[What to do]:
[1] Answer these about the post on reviewing pull requests, one line each:
(a) What does the writer say the code itself used to be a sort of?
(b) Toward what kind of models does the writer expect an eventual shift?
(c) What kind of project is the one the writer names as being involved in?
[2] Return the passage of the post on reviewing pull requests starting with "Whether the latter" and going on through "shortcut for reviewers.", word for word.

[Text block]:
——————————

| I think this is a reasonable decision (although maybe increasingly insufficient). It doesn't really matter what your stance on AI is, the problem is the increased review burden on OSS maintainers. In the past, the code itself was a sort of proof of effort - you would need to invest some time and effort on your PRs, otherwise they would be easily dismissed at a glance. That is no longer the case, as LLMs can quickly generate PRs that might look superficially correct. Effort can still have been out into those PRs, but there is no way to tell without spending time reviewing in more detail. Policies like this help decrease that review burden, by outright rejecting what can be identified as LLM-generated code at a glance. That is probably a fair bit today, but it might get harder over time, though, so I suspect eventually we will see a shift towards more trust-based models, where you cannot submit PRs if you haven't been approved in advance somehow. Even if we assume LLMs would consistently generate good enough quality code, code submitted by someone untrusted would still need detailed review for many reasons - so even in that case it would like be faster for the maintainers to just use the tools themselves, rather than reviewing someone else's use of the same tools. |
* Prefer an issue over a PR (after iterating on the issue, either you or the maintainer can use it as a prompt)
* Only open a PR if the review effort is less than the implementation effort.
Whether the latter is feasible depends on the project, but in one of the projects I'm involved in it's fairly obvious: it's a package manager where the work is typically verifying dependencies and constraints; links to upstream commits etc are a great shortcut for reviewers.

——————————

[Entries shown]:
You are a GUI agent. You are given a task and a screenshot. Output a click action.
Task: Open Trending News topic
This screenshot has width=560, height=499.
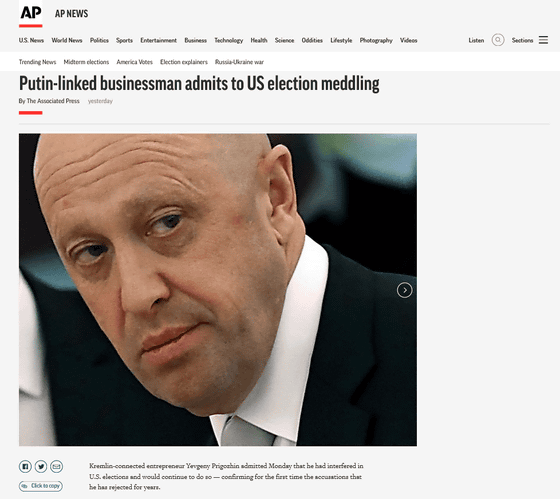(x=38, y=62)
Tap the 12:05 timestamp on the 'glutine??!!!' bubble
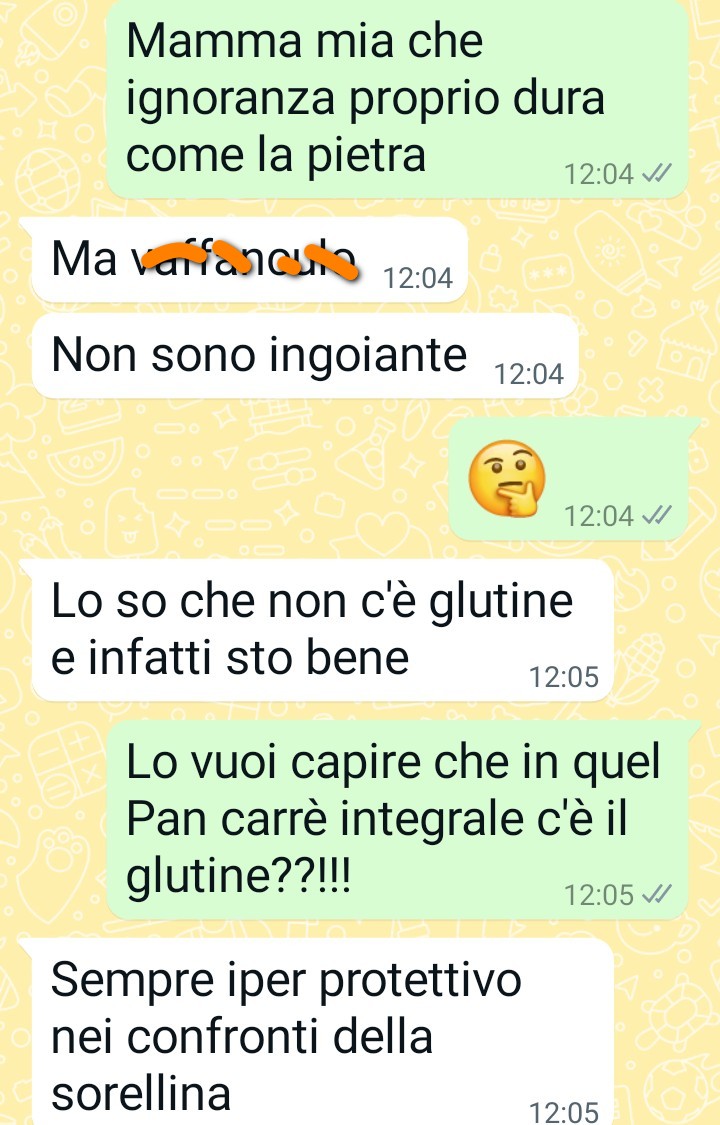The width and height of the screenshot is (720, 1125). click(599, 895)
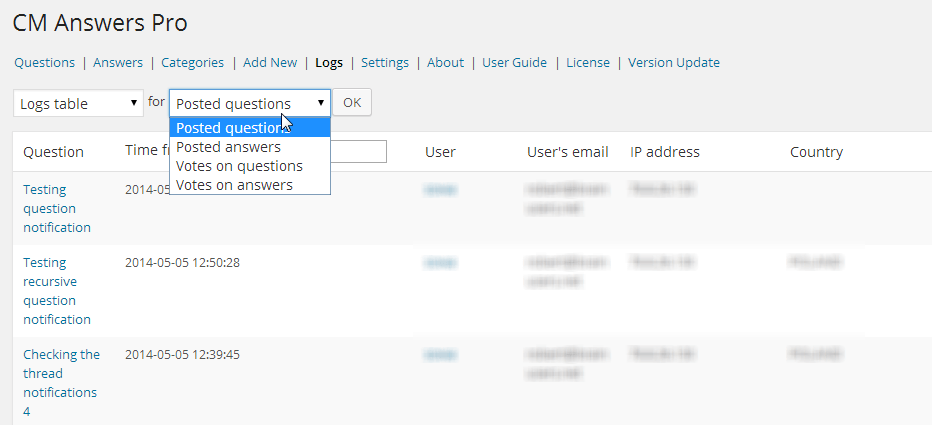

——————————

[Responses per task]:
[1]
(a) A sort of proof of effort.
(b) More trust-based models, where you cannot submit PRs without being approved in advance somehow.
(c) A package manager.

[2]
Whether the latter is feasible depends on the project, but in one of the projects I'm involved in it's fairly obvious: it's a package manager where the work is typically verifying dependencies and constraints; links to upstream commits etc are a great shortcut for reviewers.